▸ Exercise description
For the records below, print the lines from the line with "Select the Finance category tag" through the line with "Viewport: 975px width, 560px height." exactly as written; include both end lines and exclude the rest.

▸ Raw data
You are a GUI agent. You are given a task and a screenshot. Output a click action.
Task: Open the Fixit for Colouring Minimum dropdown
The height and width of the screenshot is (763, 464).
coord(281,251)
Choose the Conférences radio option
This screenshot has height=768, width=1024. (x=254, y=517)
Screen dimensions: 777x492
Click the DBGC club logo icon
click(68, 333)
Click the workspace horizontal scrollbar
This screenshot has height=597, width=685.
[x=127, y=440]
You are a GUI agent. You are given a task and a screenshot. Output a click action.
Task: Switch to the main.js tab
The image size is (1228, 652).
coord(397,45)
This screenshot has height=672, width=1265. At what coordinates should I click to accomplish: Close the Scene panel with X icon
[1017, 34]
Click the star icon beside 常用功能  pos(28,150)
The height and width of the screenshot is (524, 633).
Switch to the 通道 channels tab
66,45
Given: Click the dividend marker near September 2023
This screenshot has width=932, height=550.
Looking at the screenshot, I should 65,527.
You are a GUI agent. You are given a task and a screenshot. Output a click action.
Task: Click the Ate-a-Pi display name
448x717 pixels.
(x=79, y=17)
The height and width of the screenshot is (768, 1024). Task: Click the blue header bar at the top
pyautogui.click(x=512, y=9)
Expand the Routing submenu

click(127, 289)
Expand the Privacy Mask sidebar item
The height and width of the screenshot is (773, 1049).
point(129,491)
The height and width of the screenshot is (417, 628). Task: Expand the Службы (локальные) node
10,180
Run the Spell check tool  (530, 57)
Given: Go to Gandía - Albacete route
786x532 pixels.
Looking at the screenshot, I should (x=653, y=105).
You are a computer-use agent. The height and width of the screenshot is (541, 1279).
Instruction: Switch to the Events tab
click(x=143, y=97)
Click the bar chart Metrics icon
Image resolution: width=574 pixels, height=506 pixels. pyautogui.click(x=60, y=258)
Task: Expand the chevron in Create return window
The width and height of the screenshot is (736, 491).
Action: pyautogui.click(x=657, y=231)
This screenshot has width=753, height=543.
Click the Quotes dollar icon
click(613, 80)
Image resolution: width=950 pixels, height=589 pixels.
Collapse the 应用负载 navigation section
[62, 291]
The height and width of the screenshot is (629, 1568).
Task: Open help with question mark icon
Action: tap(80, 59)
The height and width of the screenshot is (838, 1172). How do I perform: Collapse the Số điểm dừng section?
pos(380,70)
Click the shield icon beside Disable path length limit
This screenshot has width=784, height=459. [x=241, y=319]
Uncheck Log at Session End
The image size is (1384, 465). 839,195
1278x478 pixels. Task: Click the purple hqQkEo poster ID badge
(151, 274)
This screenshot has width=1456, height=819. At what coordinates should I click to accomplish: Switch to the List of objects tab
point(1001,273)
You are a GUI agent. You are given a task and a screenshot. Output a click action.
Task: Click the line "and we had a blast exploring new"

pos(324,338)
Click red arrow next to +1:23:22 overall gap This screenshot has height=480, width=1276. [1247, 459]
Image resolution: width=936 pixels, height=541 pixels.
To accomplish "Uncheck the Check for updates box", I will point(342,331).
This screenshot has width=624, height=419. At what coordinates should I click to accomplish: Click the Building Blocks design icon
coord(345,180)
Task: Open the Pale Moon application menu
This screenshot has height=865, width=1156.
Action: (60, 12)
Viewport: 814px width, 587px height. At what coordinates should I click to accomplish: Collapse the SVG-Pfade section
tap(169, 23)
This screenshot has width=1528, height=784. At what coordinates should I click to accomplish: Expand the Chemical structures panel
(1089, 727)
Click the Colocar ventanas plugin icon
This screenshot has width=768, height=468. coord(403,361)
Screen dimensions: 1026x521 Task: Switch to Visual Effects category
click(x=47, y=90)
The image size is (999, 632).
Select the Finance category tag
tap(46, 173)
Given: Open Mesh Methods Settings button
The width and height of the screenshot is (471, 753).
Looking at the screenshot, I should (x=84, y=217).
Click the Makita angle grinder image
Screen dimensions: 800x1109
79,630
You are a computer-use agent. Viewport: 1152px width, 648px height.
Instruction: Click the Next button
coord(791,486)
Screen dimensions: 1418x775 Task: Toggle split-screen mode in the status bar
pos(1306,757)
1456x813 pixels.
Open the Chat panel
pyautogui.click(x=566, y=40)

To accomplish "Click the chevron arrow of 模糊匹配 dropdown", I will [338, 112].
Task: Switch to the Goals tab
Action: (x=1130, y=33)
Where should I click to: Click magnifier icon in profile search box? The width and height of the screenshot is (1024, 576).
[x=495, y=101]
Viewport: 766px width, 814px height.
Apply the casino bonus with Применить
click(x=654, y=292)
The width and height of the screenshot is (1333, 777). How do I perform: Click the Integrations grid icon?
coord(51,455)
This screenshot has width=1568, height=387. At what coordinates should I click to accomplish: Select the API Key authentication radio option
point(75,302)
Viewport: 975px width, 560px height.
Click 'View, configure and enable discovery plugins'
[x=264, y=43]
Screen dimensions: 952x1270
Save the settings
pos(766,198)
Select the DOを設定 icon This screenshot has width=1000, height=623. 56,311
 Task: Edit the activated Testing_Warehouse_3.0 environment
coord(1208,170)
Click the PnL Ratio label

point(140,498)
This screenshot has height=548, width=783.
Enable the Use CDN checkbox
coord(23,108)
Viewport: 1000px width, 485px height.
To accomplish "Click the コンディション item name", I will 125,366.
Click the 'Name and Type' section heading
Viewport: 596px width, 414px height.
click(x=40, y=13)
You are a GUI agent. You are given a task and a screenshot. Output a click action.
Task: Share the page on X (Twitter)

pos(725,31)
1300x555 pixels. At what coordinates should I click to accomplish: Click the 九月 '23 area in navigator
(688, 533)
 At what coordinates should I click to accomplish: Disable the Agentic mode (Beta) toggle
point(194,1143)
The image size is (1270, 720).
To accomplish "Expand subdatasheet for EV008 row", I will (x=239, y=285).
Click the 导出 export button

▸ Output for this task
Select the Finance category tag
tap(46, 173)
Given: Open Mesh Methods Settings button
The width and height of the screenshot is (471, 753).
Looking at the screenshot, I should (x=84, y=217).
Click the Makita angle grinder image
Screen dimensions: 800x1109
79,630
You are a computer-use agent. Viewport: 1152px width, 648px height.
Instruction: Click the Next button
coord(791,486)
Screen dimensions: 1418x775 Task: Toggle split-screen mode in the status bar
pos(1306,757)
1456x813 pixels.
Open the Chat panel
pyautogui.click(x=566, y=40)

To accomplish "Click the chevron arrow of 模糊匹配 dropdown", I will [338, 112].
Task: Switch to the Goals tab
Action: (x=1130, y=33)
Where should I click to: Click magnifier icon in profile search box? The width and height of the screenshot is (1024, 576).
[x=495, y=101]
Viewport: 766px width, 814px height.
Apply the casino bonus with Применить
click(x=654, y=292)
The width and height of the screenshot is (1333, 777). How do I perform: Click the Integrations grid icon?
coord(51,455)
This screenshot has width=1568, height=387. At what coordinates should I click to accomplish: Select the API Key authentication radio option
point(75,302)
Viewport: 975px width, 560px height.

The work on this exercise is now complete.